Laypeople may think of engineering as being more about numbers and materials than human beings. But that’s not the case, especially with bioengineering. It’s a field that synthesizes engineering techniques with the biological sciences. Electrical and computer engineering professor Pushkin Kachroo and his department have been committed to expanding bioengineering’s reach since his arrival at UNLV more than 10 years ago. With the creation of the university’s School of Medicine, the opportunities for collaboration are growing.
“It’s a common-sense link that health, medicine and engineering, should be connected together,” Kachroo said. “That’s where health is going.”
Thanks to the new Howe Fellowship in Bioengineering at UNLV, the work of two engineering graduate students is getting a boost in showcasing the ways engineering can materially benefit human health and well-being.
From Iraq to UNLV
Lina Chato was always good at math growing up in her native Iraq, but she found her real passion when her school opened a new computer lab. Fellow students showed her some simple programs, let her borrow books, and before long she had written her first program about computer-aided learning for electrical circuit design. She was only 13 years old.
Chato received a bachelor’s degree in computer engineering and a master’s degree in mechatronics engineering from the University of Technology, Baghdad. She joined the faculty and published three papers, but when the country became unstable due to the war, she fled with her family to the United States. She settled in Las Vegas, where two of her sisters already lived, and applied to UNLV's College of Engineering.

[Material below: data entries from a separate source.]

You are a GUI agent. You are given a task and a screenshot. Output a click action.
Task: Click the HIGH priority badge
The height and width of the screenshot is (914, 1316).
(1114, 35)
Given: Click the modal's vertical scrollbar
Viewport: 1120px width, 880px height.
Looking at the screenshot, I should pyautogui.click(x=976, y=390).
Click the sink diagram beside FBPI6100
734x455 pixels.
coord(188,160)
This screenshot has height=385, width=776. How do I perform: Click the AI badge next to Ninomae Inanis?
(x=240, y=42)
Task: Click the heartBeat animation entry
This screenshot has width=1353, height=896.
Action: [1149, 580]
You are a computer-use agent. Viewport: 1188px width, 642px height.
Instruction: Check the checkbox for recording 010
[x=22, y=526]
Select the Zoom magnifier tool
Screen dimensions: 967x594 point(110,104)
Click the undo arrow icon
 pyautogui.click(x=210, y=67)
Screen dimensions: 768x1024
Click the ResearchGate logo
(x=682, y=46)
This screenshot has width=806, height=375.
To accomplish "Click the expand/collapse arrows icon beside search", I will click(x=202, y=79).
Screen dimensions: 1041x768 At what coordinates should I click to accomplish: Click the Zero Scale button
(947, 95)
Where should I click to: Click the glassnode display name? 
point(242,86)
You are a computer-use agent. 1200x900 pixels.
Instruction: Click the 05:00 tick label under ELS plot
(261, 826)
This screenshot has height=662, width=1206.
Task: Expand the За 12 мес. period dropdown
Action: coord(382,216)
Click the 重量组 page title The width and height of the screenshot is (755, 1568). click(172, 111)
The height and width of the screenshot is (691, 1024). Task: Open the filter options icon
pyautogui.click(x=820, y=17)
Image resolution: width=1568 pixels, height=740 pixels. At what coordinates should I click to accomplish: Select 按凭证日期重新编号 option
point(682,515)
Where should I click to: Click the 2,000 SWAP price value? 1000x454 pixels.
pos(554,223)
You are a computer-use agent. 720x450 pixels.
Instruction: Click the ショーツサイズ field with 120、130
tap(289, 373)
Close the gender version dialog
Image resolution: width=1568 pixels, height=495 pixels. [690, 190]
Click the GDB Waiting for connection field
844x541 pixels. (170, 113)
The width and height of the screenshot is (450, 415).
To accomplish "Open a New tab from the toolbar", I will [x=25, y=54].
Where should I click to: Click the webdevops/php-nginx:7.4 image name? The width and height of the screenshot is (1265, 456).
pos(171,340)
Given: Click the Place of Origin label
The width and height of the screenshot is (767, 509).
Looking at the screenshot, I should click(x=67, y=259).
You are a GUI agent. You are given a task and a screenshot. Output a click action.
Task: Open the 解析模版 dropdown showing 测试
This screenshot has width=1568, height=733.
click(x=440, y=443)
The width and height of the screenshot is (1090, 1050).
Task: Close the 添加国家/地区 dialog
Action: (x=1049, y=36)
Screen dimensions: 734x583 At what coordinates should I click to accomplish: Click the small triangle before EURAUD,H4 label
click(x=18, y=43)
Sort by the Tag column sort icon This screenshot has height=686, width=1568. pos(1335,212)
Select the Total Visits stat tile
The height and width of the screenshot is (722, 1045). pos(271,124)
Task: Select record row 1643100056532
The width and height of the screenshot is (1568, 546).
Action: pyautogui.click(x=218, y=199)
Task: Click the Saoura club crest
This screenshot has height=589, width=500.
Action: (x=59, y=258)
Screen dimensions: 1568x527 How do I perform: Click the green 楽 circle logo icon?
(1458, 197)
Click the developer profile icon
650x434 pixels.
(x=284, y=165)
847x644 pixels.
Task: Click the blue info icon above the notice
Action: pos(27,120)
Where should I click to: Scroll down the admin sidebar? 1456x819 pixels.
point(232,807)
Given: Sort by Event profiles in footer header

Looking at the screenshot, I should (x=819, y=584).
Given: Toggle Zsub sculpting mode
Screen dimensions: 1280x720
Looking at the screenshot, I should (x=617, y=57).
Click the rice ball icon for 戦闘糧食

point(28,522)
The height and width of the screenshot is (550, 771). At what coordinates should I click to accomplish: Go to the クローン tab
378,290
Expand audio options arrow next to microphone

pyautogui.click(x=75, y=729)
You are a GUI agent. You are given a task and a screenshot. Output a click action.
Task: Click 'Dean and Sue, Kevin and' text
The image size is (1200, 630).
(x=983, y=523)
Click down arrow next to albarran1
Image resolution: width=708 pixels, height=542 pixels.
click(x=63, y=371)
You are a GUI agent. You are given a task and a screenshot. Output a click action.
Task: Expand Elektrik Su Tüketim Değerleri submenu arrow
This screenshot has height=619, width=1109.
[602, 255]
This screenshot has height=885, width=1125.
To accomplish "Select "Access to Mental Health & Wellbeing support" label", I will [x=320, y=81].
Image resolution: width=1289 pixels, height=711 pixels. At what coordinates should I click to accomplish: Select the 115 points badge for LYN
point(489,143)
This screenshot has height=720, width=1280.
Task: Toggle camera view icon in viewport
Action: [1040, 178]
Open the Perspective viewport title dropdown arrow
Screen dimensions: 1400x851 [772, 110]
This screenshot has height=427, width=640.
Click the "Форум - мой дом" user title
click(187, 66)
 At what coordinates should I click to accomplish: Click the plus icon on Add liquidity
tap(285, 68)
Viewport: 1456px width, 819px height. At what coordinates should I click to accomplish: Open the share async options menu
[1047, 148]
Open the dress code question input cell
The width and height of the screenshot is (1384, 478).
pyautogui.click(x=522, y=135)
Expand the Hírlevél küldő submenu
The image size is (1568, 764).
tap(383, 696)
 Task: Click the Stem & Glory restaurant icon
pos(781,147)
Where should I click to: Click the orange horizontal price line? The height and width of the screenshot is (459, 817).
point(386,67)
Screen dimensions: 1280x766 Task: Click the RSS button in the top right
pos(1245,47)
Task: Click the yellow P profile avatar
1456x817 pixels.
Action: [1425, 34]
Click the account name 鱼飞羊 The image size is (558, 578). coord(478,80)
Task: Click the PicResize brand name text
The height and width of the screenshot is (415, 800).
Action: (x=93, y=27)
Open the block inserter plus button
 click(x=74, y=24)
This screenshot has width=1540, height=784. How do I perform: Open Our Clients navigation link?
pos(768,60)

Chato worked as a research assistant before beginning her doctorate program.
“I came as a refugee, without any source of money,” she said. “This first opportunity was really appreciated and important to start my Ph.D. study.”
Chato became interested in using machine learning to try to better analyze MRI images of brain tumors. Her work revolves around developing models to predict survival time for Glioma tumor patients. These types of tumors represent nearly three quarters of all malignant tumors.
“We still don’t know how these tumors behave,” she said. “The behavior of tumors is an important factor in predicting survival. This model can describe how a brain tumor develops. If we can know that, we can use this in the treatment stage.”
Arts? Engineering? Why not both?
When he graduated from the Las Vegas Academy of the Arts, Jadin Tredup wasn’t sure what he wanted to do — pursue music or study math. So he entered UNLV’s then newly created entertainment engineering program.
“It seemed like a pretty good blend of the two,” Tredup said.
At UNLV his focus shifted away from music toward mechanical engineering, and then again toward electrical engineering. His journey took him from robotics to machine learning and artificial intelligence, to the problem of applying brain wave signals.
Now, having just finished his master’s degree, he’s working on a model to help patients he characterizes as having “profound intellectual and multiple disabilities”— people with very severe and limited cognitive and motor functioning and an inability to communicate verbally.
“The idea is, because our bodies carry so much more information beyond what we can produce in words, if we can sense all these physiological signals we can then translate them using AI and machine learning into a language and vocabulary for people,” he said.
Tredup’s work leverages a theory about how the environment impacts how we communicate. For instance, EEGs can measure brain waves and translate them into emotional states; sensors can measure galvanic skin response (sweat, basically, an indicator of emotional state); and eye tracking can measure what patients are paying attention to. They can detect nearly instantaneous changes, allowing researchers to deduce, for example, that a barking dog might be causing anxiety. You can translate the data into a basic language, like “I’m feeling anxious because of the dog barking.”
The next step is to develop a needs assessment for a few specific patients at a care facility, then further develop the algorithm.
“No one model is easily applicable person-to-person,” Tredup said. “We have to create a generalizable model.”
Tredup began his doctorate program at UNLV this fall. (He is the fourth in his family — after his parents and brother — to graduate from UNLV.) The Howe Foundation Fellowship will afford him more time to concentrate on research instead of juggling full-time research and a full-time job. Similarly, Chato’s award will help her focus more energy on her research and spend less time as a teaching assistant.
“Working with algorithms is cool, but it doesn’t mean much unless it has applicability to the world around it,” said Tredup. “I can use everything I’ve learned and help better people’s lives.”